Step 2) If this is your first time setting up a Banana Pi, we recommend going over our first banana pi tutorial.
Windows users will use Win32DiskImager or a similar program to burn the image file to the SD card.
If you’re using a Mac or Linux follow these steps:
- Open up your terminal by
- opening up your finder
- selecting applications
- typing in “terminal”
- open the application with the >_ logo
- To find your SD card on your computer. Type in (diskutil list) in the terminal without the parentheses. This will give you a list of your storage devices. Locate the name of your SD card that you inserted earlier.
- Un-mount the card by entering the following command: (diskutil umountDisk /dev/disk1). This is just an example file path, your root file will be located above the storage information of your SD card. In this case mine was /dev/disk.
- Once you’ve unmounted the card, run the data dump command to burn the image to the SD card: (sudo dd bs=1m if=~/Downloads/rasbian.img of=/dev/rdisk1). For this command replace the “/Downloads/rasbian.img” with the file path the raspbian image file located on your machine. Also replace the “/dev/rdisk1” with the path that you raplaced in step 3- make sure to keep the “r” before the disk#.
- Enter your password and wait for the data dump to finish.
- Eject your disk (sudo diskutil eject /dev/rdisk1), then replace the filepath with the one you replaced at the end of step 4.
Step 3) Next we are going to connect the Banana Pi 7” LCD display. The first step is to take the ribbon cable and connect it to the port near the Banana Pi logo (the one that has the long black tab). To do this simply lift the black tab and carefully insert the ribbon and then close the black tab, securing the ribbon in place. Be sure to have the blue side (with the labels) facing the Ethernet port.

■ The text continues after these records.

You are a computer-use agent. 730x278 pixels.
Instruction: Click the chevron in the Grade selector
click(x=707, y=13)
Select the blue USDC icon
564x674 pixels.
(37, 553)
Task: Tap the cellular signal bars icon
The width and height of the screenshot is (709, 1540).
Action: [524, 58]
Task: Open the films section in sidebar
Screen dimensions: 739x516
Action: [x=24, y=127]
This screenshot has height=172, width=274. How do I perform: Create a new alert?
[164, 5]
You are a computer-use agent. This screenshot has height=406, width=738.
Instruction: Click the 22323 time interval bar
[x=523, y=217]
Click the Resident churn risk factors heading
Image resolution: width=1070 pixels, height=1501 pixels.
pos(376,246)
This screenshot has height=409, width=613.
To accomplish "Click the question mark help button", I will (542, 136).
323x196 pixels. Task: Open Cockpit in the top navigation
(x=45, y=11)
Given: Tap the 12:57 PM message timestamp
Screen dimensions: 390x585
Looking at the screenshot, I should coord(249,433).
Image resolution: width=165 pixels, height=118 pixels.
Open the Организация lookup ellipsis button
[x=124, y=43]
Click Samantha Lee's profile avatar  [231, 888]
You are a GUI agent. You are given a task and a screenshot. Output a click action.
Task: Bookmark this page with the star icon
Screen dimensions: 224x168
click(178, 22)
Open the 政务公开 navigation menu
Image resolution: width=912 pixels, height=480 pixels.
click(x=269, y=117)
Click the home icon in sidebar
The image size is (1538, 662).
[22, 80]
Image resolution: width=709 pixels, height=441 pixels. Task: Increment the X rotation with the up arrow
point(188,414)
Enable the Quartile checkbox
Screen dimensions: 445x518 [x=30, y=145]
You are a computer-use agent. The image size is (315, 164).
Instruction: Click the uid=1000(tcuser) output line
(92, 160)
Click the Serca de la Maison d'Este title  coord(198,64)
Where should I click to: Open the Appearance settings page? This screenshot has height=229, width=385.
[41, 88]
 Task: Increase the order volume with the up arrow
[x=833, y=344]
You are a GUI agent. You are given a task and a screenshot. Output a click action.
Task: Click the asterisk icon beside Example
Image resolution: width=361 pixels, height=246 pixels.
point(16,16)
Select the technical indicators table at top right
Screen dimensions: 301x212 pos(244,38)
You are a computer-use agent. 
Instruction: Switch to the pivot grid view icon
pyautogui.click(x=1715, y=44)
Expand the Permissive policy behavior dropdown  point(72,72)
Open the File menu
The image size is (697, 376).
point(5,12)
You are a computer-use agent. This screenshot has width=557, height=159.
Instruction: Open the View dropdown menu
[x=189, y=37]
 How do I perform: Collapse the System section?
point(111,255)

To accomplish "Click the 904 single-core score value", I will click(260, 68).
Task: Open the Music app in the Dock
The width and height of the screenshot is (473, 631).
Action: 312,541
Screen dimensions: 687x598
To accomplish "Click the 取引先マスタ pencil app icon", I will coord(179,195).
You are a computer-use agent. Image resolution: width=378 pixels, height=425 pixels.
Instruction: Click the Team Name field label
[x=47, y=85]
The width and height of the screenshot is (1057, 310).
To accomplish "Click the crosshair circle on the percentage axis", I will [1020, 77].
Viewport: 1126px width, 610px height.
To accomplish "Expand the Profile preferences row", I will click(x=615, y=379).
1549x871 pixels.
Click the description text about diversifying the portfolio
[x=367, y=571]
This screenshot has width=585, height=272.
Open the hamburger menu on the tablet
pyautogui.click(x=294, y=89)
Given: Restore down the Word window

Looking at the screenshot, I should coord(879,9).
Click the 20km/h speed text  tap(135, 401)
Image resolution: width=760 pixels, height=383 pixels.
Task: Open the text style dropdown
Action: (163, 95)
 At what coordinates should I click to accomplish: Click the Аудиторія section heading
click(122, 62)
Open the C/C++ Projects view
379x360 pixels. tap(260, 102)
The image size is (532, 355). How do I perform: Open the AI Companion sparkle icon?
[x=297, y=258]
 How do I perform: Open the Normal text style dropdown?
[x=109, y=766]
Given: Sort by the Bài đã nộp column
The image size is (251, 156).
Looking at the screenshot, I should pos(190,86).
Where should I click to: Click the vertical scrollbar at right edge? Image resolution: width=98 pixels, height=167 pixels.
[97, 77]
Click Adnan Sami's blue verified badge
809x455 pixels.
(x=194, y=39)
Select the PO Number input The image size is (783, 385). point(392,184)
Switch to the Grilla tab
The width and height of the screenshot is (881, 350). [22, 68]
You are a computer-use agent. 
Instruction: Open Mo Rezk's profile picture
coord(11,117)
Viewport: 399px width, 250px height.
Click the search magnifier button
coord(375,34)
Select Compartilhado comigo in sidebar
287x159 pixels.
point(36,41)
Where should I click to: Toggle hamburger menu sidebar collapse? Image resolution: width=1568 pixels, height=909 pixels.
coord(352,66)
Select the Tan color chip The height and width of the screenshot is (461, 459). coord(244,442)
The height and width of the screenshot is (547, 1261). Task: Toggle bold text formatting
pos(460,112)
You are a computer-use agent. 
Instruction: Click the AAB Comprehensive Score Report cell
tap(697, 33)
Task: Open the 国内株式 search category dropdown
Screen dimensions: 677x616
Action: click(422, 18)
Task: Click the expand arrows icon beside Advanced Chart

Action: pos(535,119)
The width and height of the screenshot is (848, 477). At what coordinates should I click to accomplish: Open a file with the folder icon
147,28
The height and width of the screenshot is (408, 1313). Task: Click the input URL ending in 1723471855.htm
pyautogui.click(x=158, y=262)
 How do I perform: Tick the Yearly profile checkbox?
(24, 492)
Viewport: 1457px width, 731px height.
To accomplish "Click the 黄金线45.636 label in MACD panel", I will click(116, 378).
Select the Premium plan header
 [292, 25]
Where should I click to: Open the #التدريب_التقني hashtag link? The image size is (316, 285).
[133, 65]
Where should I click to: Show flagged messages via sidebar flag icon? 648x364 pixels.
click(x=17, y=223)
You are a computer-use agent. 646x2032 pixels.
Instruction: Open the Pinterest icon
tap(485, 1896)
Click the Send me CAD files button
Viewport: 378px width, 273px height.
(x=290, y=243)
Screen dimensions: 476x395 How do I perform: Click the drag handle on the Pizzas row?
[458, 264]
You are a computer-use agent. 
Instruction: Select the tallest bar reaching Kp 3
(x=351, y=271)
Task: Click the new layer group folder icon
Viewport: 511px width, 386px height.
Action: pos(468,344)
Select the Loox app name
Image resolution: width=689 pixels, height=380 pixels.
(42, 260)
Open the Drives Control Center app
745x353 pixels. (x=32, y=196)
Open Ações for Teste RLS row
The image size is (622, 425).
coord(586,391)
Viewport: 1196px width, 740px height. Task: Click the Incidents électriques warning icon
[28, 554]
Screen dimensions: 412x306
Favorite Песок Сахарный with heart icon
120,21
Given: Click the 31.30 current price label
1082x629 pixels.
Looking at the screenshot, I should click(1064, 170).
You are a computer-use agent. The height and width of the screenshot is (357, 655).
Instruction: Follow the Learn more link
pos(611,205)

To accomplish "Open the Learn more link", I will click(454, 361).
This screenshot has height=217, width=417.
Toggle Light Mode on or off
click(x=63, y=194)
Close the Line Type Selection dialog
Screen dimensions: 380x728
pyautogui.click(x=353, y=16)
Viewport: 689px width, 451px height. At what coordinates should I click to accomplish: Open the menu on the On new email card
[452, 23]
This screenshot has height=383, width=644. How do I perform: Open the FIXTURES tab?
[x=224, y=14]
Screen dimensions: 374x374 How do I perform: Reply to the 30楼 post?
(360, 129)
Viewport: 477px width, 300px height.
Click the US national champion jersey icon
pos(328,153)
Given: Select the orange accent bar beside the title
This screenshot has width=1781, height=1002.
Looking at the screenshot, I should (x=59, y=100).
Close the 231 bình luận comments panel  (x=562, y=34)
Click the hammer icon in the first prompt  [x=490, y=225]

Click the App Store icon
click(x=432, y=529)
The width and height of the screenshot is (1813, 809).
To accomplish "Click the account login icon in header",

Step 4) After connecting the ribbon to the Banana Pi, we need to connect the ribbon to the LCD display. Locate the corresponding port near the bottom of the board on the back of the LCD module. Flip open the tab and insert the ribbon with the blue side (without the labels) facing away from the LCD. Once more, secure the ribbon by closing the tab. When you’re finished with this step, it should look like this.
Step 5) Once this is done insert your SD card back into the BPi and power it up using the 5V power adapter. Because the micro-USB cannot support all of the functionality on the board — especially the LCD display — we prefer to use a 5V power adapter. Once you’ve connected the power supply, your LCD display should be ready for use.